“Sektörde TMO’yu yönetme hevesi var”
Fındık ve un sektörüne ilişkin Karadeniz Ekonomi Gazetesi’ne çarpıcı değerlendirmelerde bulunan Toprak Mahsulleri Ofisi Genel Müdürü Ahmet Güldal, “sektörde kurumu yönetme hevesi var. Ama bu girişimlerden zerrece etkilenmiyoruz” dedi.
info@karadenizekonomi.com / 10.12.2019
Tarım ve Orman Bakanı Bekir Pakdemirli başkanlığındaki bir heyetle Azerbaycan’ın başkenti Bakü’de düzenlenen On birinci Uluslararası Hububat Ticareti Konferansı’na katılan Toprak Mahsulleri Ofisi (TMO) Genel Müdürü Ahmet Güldal, ayağının tozuyla döndüğü Ankara’da Karadeniz Ekonomi Gazetesi Genel Yayın Yönetmeni Murat Gürsoy’un sorularını yanıtladı. Ağırlıklı olarak fındık ve un sektörüne ilişkin çarpıcı değerlendirmelerde bulunan TMO Genel Müdürü Güldal, önceliklerinin üretici ve ülke çıkarları olduğunu söyledi.

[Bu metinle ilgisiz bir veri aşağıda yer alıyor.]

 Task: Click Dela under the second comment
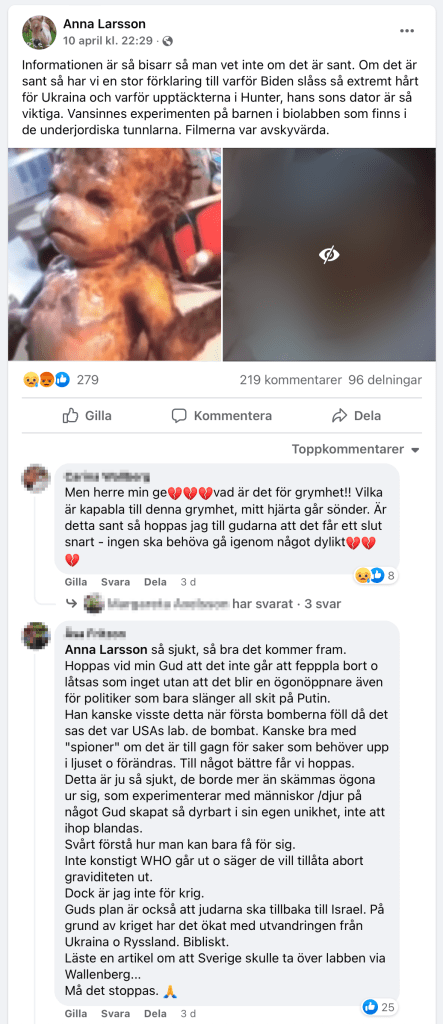pyautogui.click(x=155, y=1014)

Fındıkta belirlenen yol haritası ve müdahale alımları
Fındıkta geçen yıl başlatılan yol haritasının belirlenmesinde startı Ordu’daki Fındık Çalıştay’ı ile verdiklerini hatırlatan Güldal, “Bu etkinliğin her yıl yapılmasının faydalı olacağını düşünmekteyim. Dolayısıyla ilk Çalıştay’da Tarım ve Orman Bakanımız Bekir Pakdermirli’nin belirlediği vizyon çerçevesinde her kuruma düşen görevler ortaya konuldu. Stoklamadan, depolamaya, ticaretinden, üretici aşamasına kadar her konu, sorumluluklar çerçevesinde net bir şekilde masaya yatırıldı. Bir kamu kuruluşu olarak bizden beklenen stratejik hamle de hasat dönemi öncesinde üreticinin önünü görebileceği bir fiyat politikasının belirlenmesi olmuştur ki bu da Çalıştay’ın sonuçları arasındadır. Biz bunu geçen yıl başarıyla gerçekleştirdik. Yaklaşık 61 alım noktasında 700 personeli görevlendirdiğimiz bu alımlardaki kriterlerin üreticilerimiz tarafından da benimsenmiş olmasından mutluluk duyuyoruz.”dedi.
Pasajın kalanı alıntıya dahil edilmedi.